Once bitten, twice shy. Members have good reason not to believe anything they are now told by the Premier or his Whip. Unintended or not, this has its upside. Members should not only be on guard, but in actual attendance, most especially when matters come on for a vote.

An alert and attentive House will be a good match for the busy legislative agenda which we have been promised. Today, with the Throne Speech, we will all get a glimpse of what may lie ahead. There's nothing wrong with a little hard work. Like my father used to constantly remind me back in the day – and still does: the only time success comes before work is in the dictionary.

Everyone understands how Parliament works best for them: Government has to be on its toes and the Opposition on its game to make sure it happens. If there is one universal and over-riding concern members of the public share with me when I walk the streets, it is this: we need a strong Opposition. I agree. I understand too, that they also mean a more effective Opposition too.

Like it or not, 14 of us are there to fulfil the role of Opposition and in so doing to help make the parliamentary system work – regardless of how imperfect that system may be, and therein lies an additional duty which we face, and that is to lead the charge on how it can be improved, and to make efforts to bring about this change, not just by position, platform and partisan posture, but by practice wherever and whenever possible.

The fact of the matter is that when the 14 of us ran for election we took the chance our party might not win and instead have to once again form the Opposition – and here we are, members who constitute the Official Opposition under the Bermuda Constitution Order.

No one ever said being in the Opposition would be easy. It isn't. It never was. Ask those older, longer-serving members of the Progressive Labour Party who can give you chapter and verse.

They were ragged and pilloried for years, inside and outside the House on the Hill, as inept and incapable and without the necessary experience to run the country. They suffered all manner of slings and arrows. Turn about, I am sure they say, is fair play. It also happens to be the way of the Westminster system – and, yes, being Opposition is no bed of roses. The Opposition by definition has lost and as such has within its ranks people who carry the grudges and scars of defeat. The Leader of the Opposition lacks all the tools of power and promotion and perks that the leader of a Government has at his disposal to impose or induce discipline.

There's also that constant damned-if-you-do, damned-if-you-don't dilemma. You put forward bold new creative policies and you run the risk that Government will tear them apart or adopt them and claim them as their own.

If, on the other hand, all you do is criticise, you run the risk of being dismissed as whiners, lacking in substance. There's the added problem too, of limited resources. The Opposition does not have at its disposal a civil service to research and develop alternative programmes and policies; and there is no access to Government coffers for advertising and promotion. It was ever thus.

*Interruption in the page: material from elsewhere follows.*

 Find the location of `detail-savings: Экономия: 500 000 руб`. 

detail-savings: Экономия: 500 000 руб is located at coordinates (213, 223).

But it doesn't have to always be that way. There is a job to be done and the Official Opposition can stand and press for change at every turn. The House on the Hill is a good place to start.

There needs to be greater, more meaningful opportunity for MPs on the backbenches, Opposition and Government, to roll up their sleeves and go to work in the sunshine of public scrutiny whether through a more robust and timely question period in the House, or through the establishment of more joint select committees to investigate and report on some of the key issues of the day, and the opening up of the work of committees to the public and the press. These are much-needed reforms to the way in which we conduct the country's business, some of which will be on the table for consideration and adoption upon our return in the form of revised Rules. It's a start. There is, Mr. Editor, much work to be done to bring about change and with it greater responsibility, accountability and transparency.